Debatte

Liebe Buchhändler

6. Oktober 2010
von Börsenblatt
"Der liebevolle Enthusiasmus von Buchhändlern für ein Bilderbuch wirkt in der trockenen Messeluft wie RedBull und verleiht Flügel." Elisabeth Ruge, Berlin Verlag.
Die Frankfurter Buchmesse ist ein Härtetest. Kaum jemand besteht ihn ohne den Beistand von Augentropfen und Emser Salz, viel Vitamin C sowie ab und zu Alka-Seltzer. Eine Woche lang leben wir in einem zwischen Überklimatisierung und Scheinwerferhitze schwankenden Parallelkosmos, in dem viel gestanden, gelaufen und unglaublich viel gesprochen wird. Jeder entwickelt seine eigene Überlebensstrategie – ich habe mich für die Hingabe an den Ausnahmezustand entschieden. Ich lege am Stand einfach meine Brille beiseite und überlasse mich dem Terminkalender und den Gesetzen der freien Diffusion.

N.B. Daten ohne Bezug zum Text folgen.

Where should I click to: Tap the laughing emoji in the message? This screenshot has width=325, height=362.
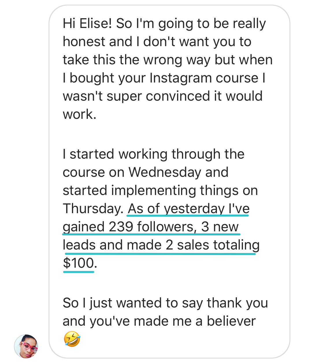[x=72, y=339]
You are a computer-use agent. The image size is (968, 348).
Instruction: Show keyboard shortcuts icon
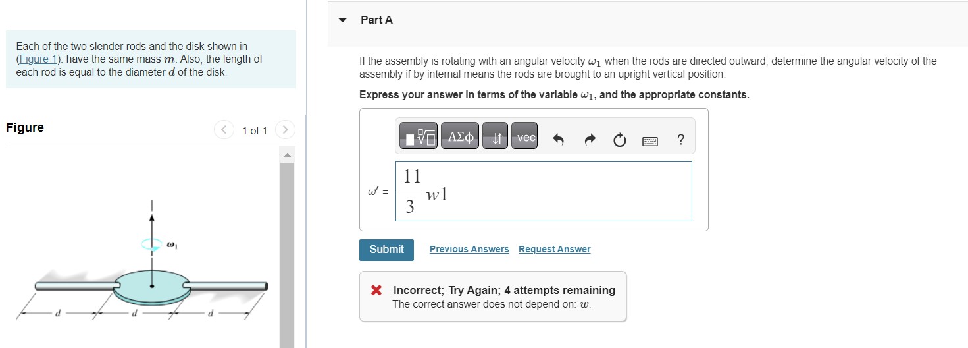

Alles auf der Messe steht den Bedingungen für das, was man »ein gutes Gespräch« nennt, ostentativ entgegen – der Zeitdruck, der Lärmpegel, die wenig intime Atmosphäre. Und doch gibt es gerade hier immer wieder intensive, interessante, ja beglückende Gespräche. Besonders auch im Austausch mit Ihnen, den Buchhändlern, ohne deren Neugier und Begeisterungs­fähigkeit, Idealismus und praktischen Verstand kein Verlag existieren könnte. Der liebevolle Enthusiasmus, den Sie einem gelungenen Bilderbuch entgegenbringen, wirkt in der trockenen Messeluft wie RedBull und verleiht Flügel …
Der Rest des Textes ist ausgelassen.